DIRECTIONS
Provide the entries once more, identical in every word.

▬▬▬▬▬▬▬▬▬▬

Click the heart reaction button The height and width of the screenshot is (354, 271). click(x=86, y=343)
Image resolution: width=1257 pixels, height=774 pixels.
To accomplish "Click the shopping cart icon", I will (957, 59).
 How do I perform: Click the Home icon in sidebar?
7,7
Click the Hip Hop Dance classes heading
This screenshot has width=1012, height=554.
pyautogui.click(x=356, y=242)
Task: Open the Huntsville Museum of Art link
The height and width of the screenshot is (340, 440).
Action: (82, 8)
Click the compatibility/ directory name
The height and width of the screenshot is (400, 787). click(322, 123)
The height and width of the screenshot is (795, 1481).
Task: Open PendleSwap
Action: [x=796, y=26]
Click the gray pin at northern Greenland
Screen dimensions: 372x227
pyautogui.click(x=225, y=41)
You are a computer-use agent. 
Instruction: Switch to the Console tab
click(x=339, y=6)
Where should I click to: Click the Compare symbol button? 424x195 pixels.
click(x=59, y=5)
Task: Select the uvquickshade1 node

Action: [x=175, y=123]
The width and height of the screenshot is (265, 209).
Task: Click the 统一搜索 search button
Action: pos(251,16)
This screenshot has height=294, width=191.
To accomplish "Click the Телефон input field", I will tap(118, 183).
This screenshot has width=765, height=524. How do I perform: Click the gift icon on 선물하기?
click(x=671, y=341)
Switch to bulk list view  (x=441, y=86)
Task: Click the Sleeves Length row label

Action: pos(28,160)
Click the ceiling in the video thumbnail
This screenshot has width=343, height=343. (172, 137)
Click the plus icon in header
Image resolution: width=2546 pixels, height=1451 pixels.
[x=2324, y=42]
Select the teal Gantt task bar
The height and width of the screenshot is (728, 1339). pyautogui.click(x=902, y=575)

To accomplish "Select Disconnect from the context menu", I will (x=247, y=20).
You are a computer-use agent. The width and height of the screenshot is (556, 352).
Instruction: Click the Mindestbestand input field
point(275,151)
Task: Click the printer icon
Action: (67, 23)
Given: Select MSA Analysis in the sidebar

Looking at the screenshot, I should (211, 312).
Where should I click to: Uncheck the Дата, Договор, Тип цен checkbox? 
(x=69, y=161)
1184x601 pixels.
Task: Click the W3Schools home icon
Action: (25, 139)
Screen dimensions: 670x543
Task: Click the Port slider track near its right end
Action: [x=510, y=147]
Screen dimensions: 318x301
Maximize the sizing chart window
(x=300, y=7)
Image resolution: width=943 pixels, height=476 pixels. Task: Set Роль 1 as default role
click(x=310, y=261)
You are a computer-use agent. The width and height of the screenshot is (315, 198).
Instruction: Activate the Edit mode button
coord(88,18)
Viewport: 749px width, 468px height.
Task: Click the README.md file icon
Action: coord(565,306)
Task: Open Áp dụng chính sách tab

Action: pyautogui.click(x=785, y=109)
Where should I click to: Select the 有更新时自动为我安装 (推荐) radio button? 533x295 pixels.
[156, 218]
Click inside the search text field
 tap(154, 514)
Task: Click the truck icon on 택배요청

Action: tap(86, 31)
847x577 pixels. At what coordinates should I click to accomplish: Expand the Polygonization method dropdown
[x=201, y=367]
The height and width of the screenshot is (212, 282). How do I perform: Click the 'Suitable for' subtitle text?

▬▬▬▬▬▬▬▬▬▬

ANSWER TO THIS EXERCISE
Click the heart reaction button The height and width of the screenshot is (354, 271). click(x=86, y=343)
Image resolution: width=1257 pixels, height=774 pixels.
To accomplish "Click the shopping cart icon", I will (957, 59).
 How do I perform: Click the Home icon in sidebar?
7,7
Click the Hip Hop Dance classes heading
This screenshot has width=1012, height=554.
pyautogui.click(x=356, y=242)
Task: Open the Huntsville Museum of Art link
The height and width of the screenshot is (340, 440).
Action: (82, 8)
Click the compatibility/ directory name
The height and width of the screenshot is (400, 787). click(322, 123)
The height and width of the screenshot is (795, 1481).
Task: Open PendleSwap
Action: [x=796, y=26]
Click the gray pin at northern Greenland
Screen dimensions: 372x227
pyautogui.click(x=225, y=41)
You are a computer-use agent. 
Instruction: Switch to the Console tab
click(x=339, y=6)
Where should I click to: Click the Compare symbol button? 424x195 pixels.
click(x=59, y=5)
Task: Select the uvquickshade1 node

Action: [x=175, y=123]
The width and height of the screenshot is (265, 209).
Task: Click the 统一搜索 search button
Action: pos(251,16)
This screenshot has height=294, width=191.
To accomplish "Click the Телефон input field", I will tap(118, 183).
This screenshot has width=765, height=524. How do I perform: Click the gift icon on 선물하기?
click(x=671, y=341)
Switch to bulk list view  (x=441, y=86)
Task: Click the Sleeves Length row label

Action: pos(28,160)
Click the ceiling in the video thumbnail
This screenshot has width=343, height=343. (172, 137)
Click the plus icon in header
Image resolution: width=2546 pixels, height=1451 pixels.
[x=2324, y=42]
Select the teal Gantt task bar
The height and width of the screenshot is (728, 1339). pyautogui.click(x=902, y=575)

To accomplish "Select Disconnect from the context menu", I will (x=247, y=20).
You are a computer-use agent. The width and height of the screenshot is (556, 352).
Instruction: Click the Mindestbestand input field
point(275,151)
Task: Click the printer icon
Action: (67, 23)
Given: Select MSA Analysis in the sidebar

Looking at the screenshot, I should (211, 312).
Where should I click to: Uncheck the Дата, Договор, Тип цен checkbox? 
(x=69, y=161)
1184x601 pixels.
Task: Click the W3Schools home icon
Action: (25, 139)
Screen dimensions: 670x543
Task: Click the Port slider track near its right end
Action: [x=510, y=147]
Screen dimensions: 318x301
Maximize the sizing chart window
(x=300, y=7)
Image resolution: width=943 pixels, height=476 pixels. Task: Set Роль 1 as default role
click(x=310, y=261)
You are a computer-use agent. The width and height of the screenshot is (315, 198).
Instruction: Activate the Edit mode button
coord(88,18)
Viewport: 749px width, 468px height.
Task: Click the README.md file icon
Action: coord(565,306)
Task: Open Áp dụng chính sách tab

Action: pyautogui.click(x=785, y=109)
Where should I click to: Select the 有更新时自动为我安装 (推荐) radio button? 533x295 pixels.
[156, 218]
Click inside the search text field
 tap(154, 514)
Task: Click the truck icon on 택배요청

Action: tap(86, 31)
847x577 pixels. At what coordinates should I click to accomplish: Expand the Polygonization method dropdown
[x=201, y=367]
The height and width of the screenshot is (212, 282). How do I perform: Click the 'Suitable for' subtitle text?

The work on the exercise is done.